On Incentive Alignment and Sleeping Well

It turns out, when you start thinking about creating a new business, there is no shortage of ways to evaluate your opportunity set:  competing frameworks online, business gurus offering advice, twitterati celebrating the next new new thing.  It can be overwhelming.

For what it is worth, rubric that resonates best with me is from Seth Godin, distilled to:

  • What are you willing to invest (time, reputation, emotional bandwidth, capital)?
  • Who do you want your customer to be? (you will fail if you don’t have empathy for customer)
  • What experience do you want?  (pay dues for big outcome, enjoy the ride, etc)

These questions shape my thinking. They are actionable and universal.

Let me offer another tool.  How aligned are stakeholder interests in this business model?

Every company will have different stakeholders - investors, customers, and employees are the three most common, though you could add the environment, society at large and others.  What I mean by aligned incentives is: would each one of those three groups choose to act in the best interest of the others even if no one is observing them?  That is, with perfect information, do they see it in their best interest to perform a task, do a job, etc that rewards them while at a minimum not harming the other two groups.

Aligned incentives mean everyone is inherently driven toward an optimal outcome for all other parties in the long term. How can these get out of line? Let’s use a few examples:

Online commerce companies use GMV (gross marketplace volume) as a key metric. If you are earning a % fee on every transaction, then monitoring and optimizing for more transactions is a sensible objective.  This could work well selling Pez dispensers or books - fixed products with clear attributes -  and ratings systems to record and display the reputation of sellers in the market.

However, when the online product moves to a loan, as it did when the first Fintech lenders launched (LendingClub, Prosper, SoFi, Affirm, etc), the incentive puts some segment of customers against the company itself.  

Lending marketplaces that have a recurring, relentless incentive to grow volume operate with an inherent tension between the well-being of their customers (investors in the loans in this case) and themselves (meeting the monthly/quarterly/annual loan growth target).  It is inescapable.  Inevitably, the pressure to grow pushes up against the quality bar of the financial product promised to investors, pushing the management further out on the risk curve.  While traditional banks and other lenders have a similar tension in theory, they are not venture backed, a model of financing that focuses heavily on growth.  

Misaligned incentives occur in many other business models as well.
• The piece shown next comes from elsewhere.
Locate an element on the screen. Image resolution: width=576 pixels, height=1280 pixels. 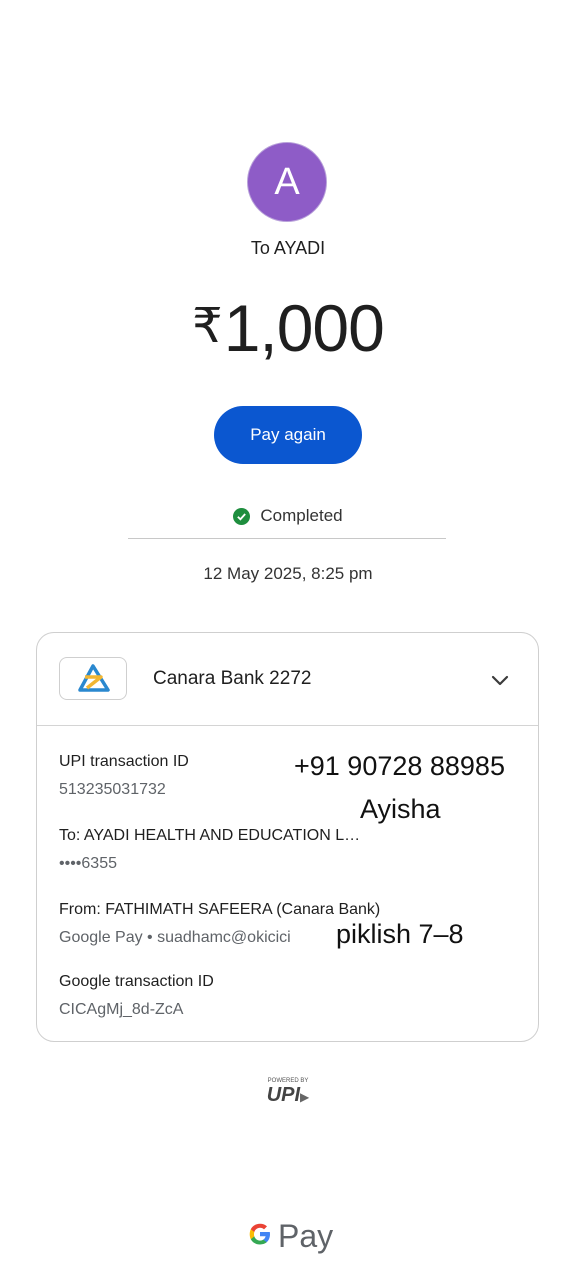
gpay-text: Pay is located at coordinates (306, 1236).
Spotify pays music rights holders each time a song is streamed on their service, a rate that differs depending on the stature (and leverage) of the artist, yet their revenues come from flat monthly fees from their customers.  Therefore, their long-term incentive is to maximize retention of the customers while trying to get them to listen to the least valuable songs less often.  Managing the P/L of the business, when it is at scale, will require leaders to constantly trade-off shareholder value with customer delight, even if on the margin.  Should the next ‘randomly’ selected song be a Taylor Swift song ($$) or an unknown artist not yet known (and not yet represented by high powered agents and lawyers)?  

To be clear, all businesses at some point in time face misaligned incentives between their customers and shareholders. Something as simple as a pricing decision shows the conflict - a higher price of the product is better for shareholders, worse for customers.  And, many very large and successful companies have thrived despite deeply entrenched these incentive challenges (Facebook as one prominent example).
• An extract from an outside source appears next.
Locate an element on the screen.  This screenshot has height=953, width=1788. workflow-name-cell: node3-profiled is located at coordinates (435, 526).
But, it seems to me some business models are set up from the start for more tension and conflict.  I often thought about the newspaper test when leading my company - if the action I am taking now was on the front page of every newspaper tomorrow, would I be ok with that?  It is a simplifying tool in the daily fog of too many decisions.  

Incentive alignment is a meta newspaper test for the business model itself. If customers, shareholders and employees all have perfect information about the profit drivers, short and long-term incentives and tensions in the business, would they all be comfortable?  

I can think of no more important question to the long term happiness of the founder and CEO.  If you don’t get that right, while the business may still be successful, you are setting yourself up for countless sleepless nights holding a tremendous ethical weight on your shoulders.